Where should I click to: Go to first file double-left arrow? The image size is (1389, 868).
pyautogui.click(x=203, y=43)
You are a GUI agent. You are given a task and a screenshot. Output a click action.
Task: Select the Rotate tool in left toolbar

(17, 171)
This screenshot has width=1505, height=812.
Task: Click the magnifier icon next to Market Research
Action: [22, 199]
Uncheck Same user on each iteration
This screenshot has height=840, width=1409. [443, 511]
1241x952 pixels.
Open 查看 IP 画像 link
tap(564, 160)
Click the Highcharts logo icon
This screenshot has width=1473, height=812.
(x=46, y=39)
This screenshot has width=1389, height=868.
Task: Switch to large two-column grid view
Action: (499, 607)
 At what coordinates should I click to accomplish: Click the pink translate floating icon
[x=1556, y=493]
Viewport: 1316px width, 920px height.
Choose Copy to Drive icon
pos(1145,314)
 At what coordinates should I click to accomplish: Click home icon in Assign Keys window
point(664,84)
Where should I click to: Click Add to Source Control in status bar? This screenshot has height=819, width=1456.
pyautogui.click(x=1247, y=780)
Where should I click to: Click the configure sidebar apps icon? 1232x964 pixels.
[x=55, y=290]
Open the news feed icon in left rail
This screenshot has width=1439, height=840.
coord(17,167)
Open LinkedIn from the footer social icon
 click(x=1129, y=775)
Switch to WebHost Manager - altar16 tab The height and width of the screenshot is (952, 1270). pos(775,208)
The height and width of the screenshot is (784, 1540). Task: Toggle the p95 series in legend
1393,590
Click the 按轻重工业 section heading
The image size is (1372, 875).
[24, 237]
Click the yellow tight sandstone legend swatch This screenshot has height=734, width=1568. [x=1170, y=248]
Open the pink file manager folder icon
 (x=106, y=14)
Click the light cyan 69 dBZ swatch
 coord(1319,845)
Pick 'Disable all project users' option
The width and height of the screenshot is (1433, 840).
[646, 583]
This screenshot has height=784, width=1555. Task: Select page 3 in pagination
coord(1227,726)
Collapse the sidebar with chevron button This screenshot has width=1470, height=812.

EXERCISE DETAILS: With the line containing "Open the news feed icon in left rail" as the first and the final line of the entries above as the last, write out that span exactly and nothing more.

FINAL ANSWER:
Open the news feed icon in left rail
This screenshot has width=1439, height=840.
coord(17,167)
Open LinkedIn from the footer social icon
 click(x=1129, y=775)
Switch to WebHost Manager - altar16 tab The height and width of the screenshot is (952, 1270). pos(775,208)
The height and width of the screenshot is (784, 1540). Task: Toggle the p95 series in legend
1393,590
Click the 按轻重工业 section heading
The image size is (1372, 875).
[24, 237]
Click the yellow tight sandstone legend swatch This screenshot has height=734, width=1568. [x=1170, y=248]
Open the pink file manager folder icon
 (x=106, y=14)
Click the light cyan 69 dBZ swatch
 coord(1319,845)
Pick 'Disable all project users' option
The width and height of the screenshot is (1433, 840).
[646, 583]
This screenshot has height=784, width=1555. Task: Select page 3 in pagination
coord(1227,726)
Collapse the sidebar with chevron button This screenshot has width=1470, height=812.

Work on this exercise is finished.